By Larry Everest
From Revolution | Original Article
On Friday, October 21, President Barack Obama announced that all 40,000 remaining U.S. military forces would be withdrawn from Iraq by the end of this year: "After nearly nine years, America's war in Iraq will be over," he said.
Obama presented the end of the war as the fulfillment of a campaign promise, and a proud moment for the U.S. in fulfilling a noble mission:
"The last American soldier[s] will cross the border out of Iraq with their heads held high, proud of their success, and knowing that the American people stand united in our support for our troops...This December will be a time to reflect on all that we've been through in this war. I'll join the American people in paying tribute to the more than 1 million Americans who have served in Iraq. We'll honor our many wounded warriors and the nearly 4,500 American patriots—and their Iraqi and coalition partners—who gave their lives to this effort."
Obama also called the withdrawal from Iraq part of "a larger transition." He said, "The tide of war is receding...Now, even as we remove our last troops from Iraq, we're beginning to bring our troops home from Afghanistan..." He claimed "the United States is moving forward from a position of strength."
While Obama talks about "the tide of war receding," the U.S. is increasing its military presence and aggression in Libya and Africa. It's escalating drone strikes in Pakistan, Yemen and Somalia. It's waging a bloody war in Afghanistan, where there are still close to 100,000 troops. And no, the U.S. military role is not being ended in Iraq either. The U.S. has been forced to withdraw its military units—in part because it couldn't forge a new "status of forces" agreement with the Iraqi government. But thousands of U.S. diplomats, military contractors, CIA operatives, and other support personnel will remain in Iraq after the end of the year. The U.S. will still have tens of thousands of troops, as well as air and naval power and various military alliances in the Middle East and Central Asia. And it continues to rattle its sabers against Iran and Syria.
The 2003 Iraq Invasion—A Towering War Crime, Based on Lies
This announcement by Obama should make people reflect—on how and why this war was launched, what it was actually about, and what it says about the nature of the U.S. capitalist-imperialist system. Obama and the ruling class and media have deliberately obscured, covered up, and lied about these issues for a decade—ever since the run-up to the Iraq war began in the hours after the attacks of September 11, 2001.
This war was justified on the basis of bald-faced lies that were cooked up through a deliberate campaign of deceit that began soon after Sept. 11. There was the lie that Iraq had weapons of mass destruction. Then there was the lie that Saddam Hussein had ties to Al Qaeda and was somehow involved in September 11. U.S. government "investigations" and the media have blamed "faulty intelligence" or being "suckered" by Iraqi sources for their failure to find a single cache of WMD in Iraq. This is just another cover-up.
There is overwhelming evidence—from many sources—that prove beyond a shadow of a doubt that these were deliberate lies—concocted at the highest levels of government, repeated endlessly by both Democrats and Republicans, and by the imperialist media, which served as cheerleaders for the war. And these lies were enforced by threats, smear campaigns, and retaliation against any government and/or military officials or former officials who tried to challenge or expose them. (For instance, government officials and experts knew full well that Hussein was hostile to Islamic fundamentalism and that Al Qaeda essentially didn't even exist in Iraq before the U.S. invasion—it was only until after the invasion that they arose within Iraq.)

> Supplied information:
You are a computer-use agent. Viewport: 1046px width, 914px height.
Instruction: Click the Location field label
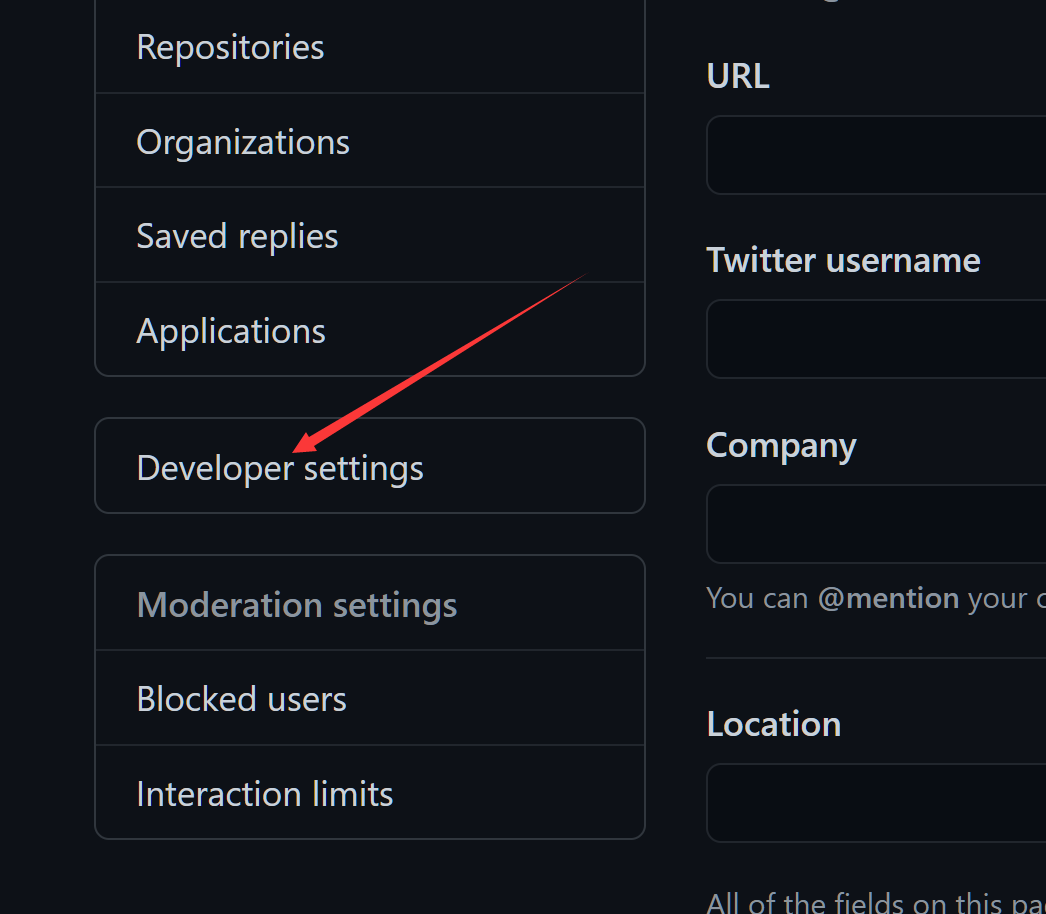pyautogui.click(x=773, y=724)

> Aim 1:
In the article on the Iraq withdrawal, which groups of U.S. personnel will stay in Iraq after the end of the year?
> Aim 2:
Turn the paragraph of the article on the Iraq withdrawal that begins "While Obama talks about" into a short bulleted list that keeps its main facts.
> Aim 3:
Extend the article on the Iraq withdrawal, picking up right after its final sentence.
The material has no connection to the article on the Iraq withdrawal.

> Task response 1:
- Diplomats
- Military contractors
- CIA operatives
- Other support personnel

> Task response 2:
- The U.S. is increasing its military presence and aggression in Libya and Africa, even as Obama speaks of "the tide of war receding."
- It is escalating drone strikes in Pakistan, Yemen, and Somalia.
- It is waging a bloody war in Afghanistan, where close to 100,000 troops remain.
- Its military units must leave Iraq, partly because no new "status of forces" agreement could be reached with the Iraqi government.
- Thousands of diplomats, military contractors, CIA operatives, and other support personnel will stay in Iraq after the end of the year.
- Tens of thousands of U.S. troops, along with air and naval power and various military alliances, remain in the Middle East and Central Asia.
- The U.S. continues to rattle its sabers against Iran and Syria.

> Task response 3:
Obama and the rest of the rulers want us to forget about all this.
These lies were designed to cover up the nature of the U.S. invasion: a naked act of aggression against a small, weak, Third World country which had not attacked the U.S., and which had been subject to over 20 years of U.S. military assaults, covert attacks, and political and economic strangulation. This aggression included the Iran-Iraq War (green lighted and prolonged by the U.S.), the 1991 Persian Gulf War, and a decade of U.S.-UN sanctions. These sanctions were responsible for the deaths of at least 500,000 children and perhaps as many 1.7 million Iraqis overall.
In short, the U.S. invasion of Iraq fit the textbook definition of a criminal war—a war crime. This basic—and obvious—truth has systematically been censored, suppressed, and covered up by a decade of ruling class lies and double-talk.
These lies—and the lie that this war was about "liberating" the Iraq people—twisted the truth inside out, in true Hitlerian fashion. In reality, this was a war launched by the world's most violent and globally oppressive power. It was part of a plan to seize on 9/11 to launch a war to strengthen and extend its empire of exploitation and military domination. The U.S. imperialists aimed to turn Iraq into a U.S.-controlled military and political outpost—and imperialist gas station—in the heart of the Middle East. It was to be a first step toward reshaping the whole region to suit U.S. capitalism-imperialism. It was meant to be part of defeating and socially undercutting Islamic fundamentalist forces in the region, which were posing obstacles to U.S. plans. The U.S. rulers planned to use this oil-rich and strategically located region as a club against any rivals—regional or global. They were driven by a real fear that their "unipolar moment" of global dominance—when the U.S. was the only imperialist Superpower after the demise of the USSR—could be slipping away. And the U.S. was intoxicated with imperial hubris—they dreamed of creating an unchallenged, and unchallengeable empire—dominating the planet as no other power ever had before.
As Bob Avakian puts it, "These imperialists make the Godfather look like Mary Poppins." (BAsics 1:7)
Horrendous Impact on the Iraqi People
Obama talked of honoring "our many wounded warriors and the nearly 4,500 American patriots—and their Iraqi and coalition partners—who gave their lives to this effort"—the reference to the Iraqi people inserted in passing, a throw-away line, with no content.
But what has the impact of this war been on the Iraqi people? This reality—while well documented—has been deliberately ignored and lied about by the imperialist state, and the ruling class' multi-faceted apparatus for shaping public opinion.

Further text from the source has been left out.